Nothing but a number should be given: how many lines in the entries below include the string "Show".
--------------------
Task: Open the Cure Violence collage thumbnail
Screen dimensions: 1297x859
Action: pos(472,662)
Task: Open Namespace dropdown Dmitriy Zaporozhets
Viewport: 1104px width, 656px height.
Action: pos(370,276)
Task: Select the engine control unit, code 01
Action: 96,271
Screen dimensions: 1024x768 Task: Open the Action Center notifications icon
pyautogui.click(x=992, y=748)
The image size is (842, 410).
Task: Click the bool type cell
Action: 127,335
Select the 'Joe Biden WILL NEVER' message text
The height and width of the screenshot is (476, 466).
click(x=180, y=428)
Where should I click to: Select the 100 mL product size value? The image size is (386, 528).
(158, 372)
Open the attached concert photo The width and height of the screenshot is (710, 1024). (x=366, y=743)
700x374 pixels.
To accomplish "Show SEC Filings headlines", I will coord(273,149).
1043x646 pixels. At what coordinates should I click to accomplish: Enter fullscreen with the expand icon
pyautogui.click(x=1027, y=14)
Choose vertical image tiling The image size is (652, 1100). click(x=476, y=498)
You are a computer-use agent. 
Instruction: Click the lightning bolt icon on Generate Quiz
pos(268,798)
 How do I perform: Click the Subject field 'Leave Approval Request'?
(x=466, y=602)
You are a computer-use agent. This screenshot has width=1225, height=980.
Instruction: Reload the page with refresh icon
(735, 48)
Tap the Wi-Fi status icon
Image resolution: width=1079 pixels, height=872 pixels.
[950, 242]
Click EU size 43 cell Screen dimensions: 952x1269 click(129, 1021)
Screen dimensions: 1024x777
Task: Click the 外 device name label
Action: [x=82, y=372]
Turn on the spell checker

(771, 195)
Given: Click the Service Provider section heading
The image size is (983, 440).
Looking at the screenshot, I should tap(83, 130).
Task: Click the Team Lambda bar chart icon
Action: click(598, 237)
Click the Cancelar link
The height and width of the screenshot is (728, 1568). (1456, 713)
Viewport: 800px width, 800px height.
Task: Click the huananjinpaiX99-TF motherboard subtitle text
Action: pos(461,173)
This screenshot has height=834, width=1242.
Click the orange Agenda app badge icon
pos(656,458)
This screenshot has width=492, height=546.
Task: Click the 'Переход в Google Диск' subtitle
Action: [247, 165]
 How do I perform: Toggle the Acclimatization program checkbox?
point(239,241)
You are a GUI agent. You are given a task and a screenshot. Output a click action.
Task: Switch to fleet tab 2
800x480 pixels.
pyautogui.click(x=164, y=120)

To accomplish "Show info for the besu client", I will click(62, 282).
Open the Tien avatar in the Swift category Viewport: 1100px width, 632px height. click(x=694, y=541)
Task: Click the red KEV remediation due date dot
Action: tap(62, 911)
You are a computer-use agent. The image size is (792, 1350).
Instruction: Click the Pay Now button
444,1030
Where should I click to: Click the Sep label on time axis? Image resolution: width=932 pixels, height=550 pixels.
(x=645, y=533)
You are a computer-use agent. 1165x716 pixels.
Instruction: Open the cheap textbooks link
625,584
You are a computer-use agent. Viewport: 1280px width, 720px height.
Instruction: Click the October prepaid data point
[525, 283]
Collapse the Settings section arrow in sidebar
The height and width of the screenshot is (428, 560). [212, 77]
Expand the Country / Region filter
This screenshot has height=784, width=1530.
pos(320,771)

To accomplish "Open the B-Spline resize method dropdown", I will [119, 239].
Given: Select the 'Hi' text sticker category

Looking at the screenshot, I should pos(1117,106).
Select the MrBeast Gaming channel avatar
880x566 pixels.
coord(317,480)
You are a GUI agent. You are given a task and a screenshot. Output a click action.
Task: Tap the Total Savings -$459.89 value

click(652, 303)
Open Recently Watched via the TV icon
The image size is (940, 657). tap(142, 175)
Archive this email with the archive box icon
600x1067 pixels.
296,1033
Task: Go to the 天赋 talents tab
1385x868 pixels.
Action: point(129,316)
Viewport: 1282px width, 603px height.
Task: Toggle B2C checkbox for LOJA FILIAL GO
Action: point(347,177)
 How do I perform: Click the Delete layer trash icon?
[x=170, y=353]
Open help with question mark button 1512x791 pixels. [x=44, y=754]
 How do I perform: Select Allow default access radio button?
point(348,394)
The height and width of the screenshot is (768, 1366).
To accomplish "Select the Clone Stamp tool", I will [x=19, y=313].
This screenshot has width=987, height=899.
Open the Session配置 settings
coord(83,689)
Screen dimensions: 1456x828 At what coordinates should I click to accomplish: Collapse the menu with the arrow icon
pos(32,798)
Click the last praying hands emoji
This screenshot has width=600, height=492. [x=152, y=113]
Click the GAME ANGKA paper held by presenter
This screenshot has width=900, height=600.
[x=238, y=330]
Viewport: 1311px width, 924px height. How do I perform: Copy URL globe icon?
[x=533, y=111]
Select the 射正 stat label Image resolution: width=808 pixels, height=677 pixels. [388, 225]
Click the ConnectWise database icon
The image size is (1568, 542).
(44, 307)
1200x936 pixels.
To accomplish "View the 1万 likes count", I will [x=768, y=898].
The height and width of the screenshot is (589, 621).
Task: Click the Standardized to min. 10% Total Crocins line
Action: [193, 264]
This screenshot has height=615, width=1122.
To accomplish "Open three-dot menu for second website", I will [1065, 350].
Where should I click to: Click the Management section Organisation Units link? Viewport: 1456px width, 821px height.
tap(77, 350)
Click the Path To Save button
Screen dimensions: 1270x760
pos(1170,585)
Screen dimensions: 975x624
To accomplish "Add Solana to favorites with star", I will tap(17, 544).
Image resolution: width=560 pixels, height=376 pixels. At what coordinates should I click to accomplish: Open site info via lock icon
--------------------
[WRITTEN ANSWER]: 2